Anti-smoking Regulation Fighting tobacco in the political arena has proven to be a tough battle for those countries attempting it. As cigarettes and tobacco products are not actually illegal, governments that have wished to reduce smoking through regulation have been forced to seek alternative measures, such as heavy taxes and requiring tobacco companies to label their products with warnings of the addictive properties and dangerous health effects of tobacco use. Recently, Australia has unveiled a proposed set of new laws that would be far and away the most drastic attempt yet.

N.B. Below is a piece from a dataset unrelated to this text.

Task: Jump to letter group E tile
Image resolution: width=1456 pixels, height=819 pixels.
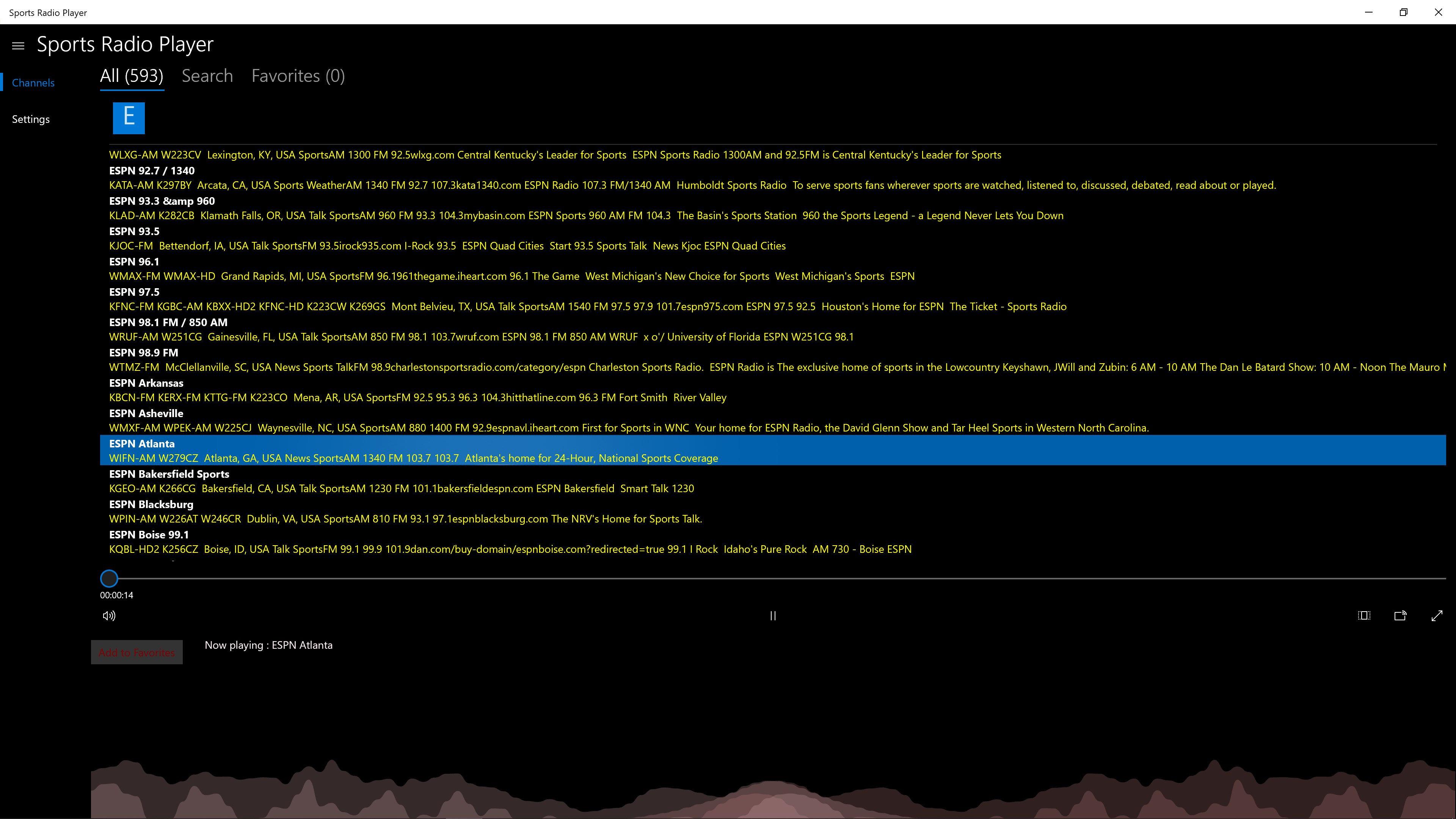Action: pos(129,118)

The new proposal would completely strip out branding and advertising on cigarette packs, leaving only the brand name stated in plain font. The packs themselves would be colored olive green, and each would display “the death and disease that come from tobacco use,” in the form of a disturbing photograph depicting someone suffering from tobacco-related illnesses. This design was chosen because of the results of studies on the effects of the various components of cigarette packaging. The studies found that health warnings were generally ineffective. Those who purchased cigarettes would look at the branding elements, such as logos or text, even when presented with a pack that also had a graphic picture on it.

The proposed legislation is clearly a dramatic step, and to me it seems unlikely to pass (though I don’t have much knowledge of Australia’s tobacco politics). It seems fairly inappropriate. Moreover, it may actually be illegal. Tobacco companies are challenging the legislation under international trademark law, as they feel it would prevent them from marketing their products with the proper source identifiers like logos and distinctive packaging.

The tobacco companies are right, of course. That’s the whole point. The plain packaging is absolutely intended to strip away source identifiers that influence consumers. The plain-packaging idea addresses a fundamental difference between the intended purpose of trademark law and its practice. Ideally, trademark law is meant as a protection for consumers as much as for producers; customers should be able to tell whose products they’re buying in order to make an informed decision. In practice, though, trademarks become not only source identifiers, but also a battlefield of psychological warfare waged through advertisements. Names have power, but logos catch people’s attention on the shelf.

Ultimately, I don’t like cigarettes and have little personal attachment to the right of tobacco companies to advertise. However, this step seems more than a little extreme and probably overboard.